Peter Emmerling als 3. Bürgermeister wiedergewählt


In der konstituierenden Sitzung des neuen Gemeinderats waren u. a. der zweite und der dritte Bürgermeister zu wählen. Nachdem die letzte Gemeinderatssitzung vor der konstituierenden bereits am 10. März stattfand, erfolgte am 5. Mai zunächst die Verabschiedung der zum 30. April ausgeschiedenen Mitglieder. Für die UBG bedankte sich Erich Weißenberger sowohl beim Fraktionskollegen Maximilian Mack als auch bei Waltraud Öhrlein (SPD) und Willi Öffner (CSU) für die jahrelange Zusammenarbeit.
Mit Klara Schömig stellt die UBG die amtierende Bürgermeisterin. Deshalb wurde wiederum auf einen Vorschlag für die Wahl zum 2. Bürgermeister verzichtet. Für die UBG-Fraktion machte Erich Weißenberger vor der geheim durchzuführenden Wahl aber deutlich, dass eine loyale und vertrauensvolle Zusammenarbeit zwischen dem bisherigen 2. Bürgermeister und der Bürgermeisterin nicht zustande kam. Einem weiter so wird daher eine klare Absage erteilt. Eine Zusammenarbeit mit ihrem ersten Stellvertreter auf dem Niveau der letzten Jahre ist der Bürgermeisterin auch nicht länger zuzumuten. Die Zeiten von Illoyalität anstatt Loyalität, Misstrauen anstatt Vertrauen sowie Emotion anstatt Sachlichkeit müssen der Vergangenheit angehören. Zwischen der 1. Bürgermeisterin und dem 2. Bürgermeister muss künftig wieder eine loyale und vertrauensvolle Zusammenarbeit im Vordergrund stehen. Dies komme dem gesamten Gemeinderat zugute.

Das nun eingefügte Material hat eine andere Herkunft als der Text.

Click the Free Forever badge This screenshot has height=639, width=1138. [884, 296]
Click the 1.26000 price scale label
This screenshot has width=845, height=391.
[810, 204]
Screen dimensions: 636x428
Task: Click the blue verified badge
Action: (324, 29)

Bei der Stellvertreterwahl stimmten die Mitglieder des Gemeinderats mehrheitlich für den SPD-Vorschlag. Demnach ist Gerhard Möldner der neue 2. Bürgermeister der Gemeinde Güntersleben.
Im Gegensatz zum Vorschlagsverzicht für die Wahl zum ersten Stellvertreter schlug Christian Grötzner für die Wahl zum 3. Bürgermeister den bisherigen und bewährten Amtsinhaber Peter Emmerling erneut als UBG-Kandidaten vor. Durch das Wahlergebnis wurde er mehrheitlich in seinem Amt bestätigt.
Der neue Gemeinderat startete mit der Beratung anstehender Sachthemen am 12. Mai in die neue – bis 30. April 2026 währende – Wahlperiode.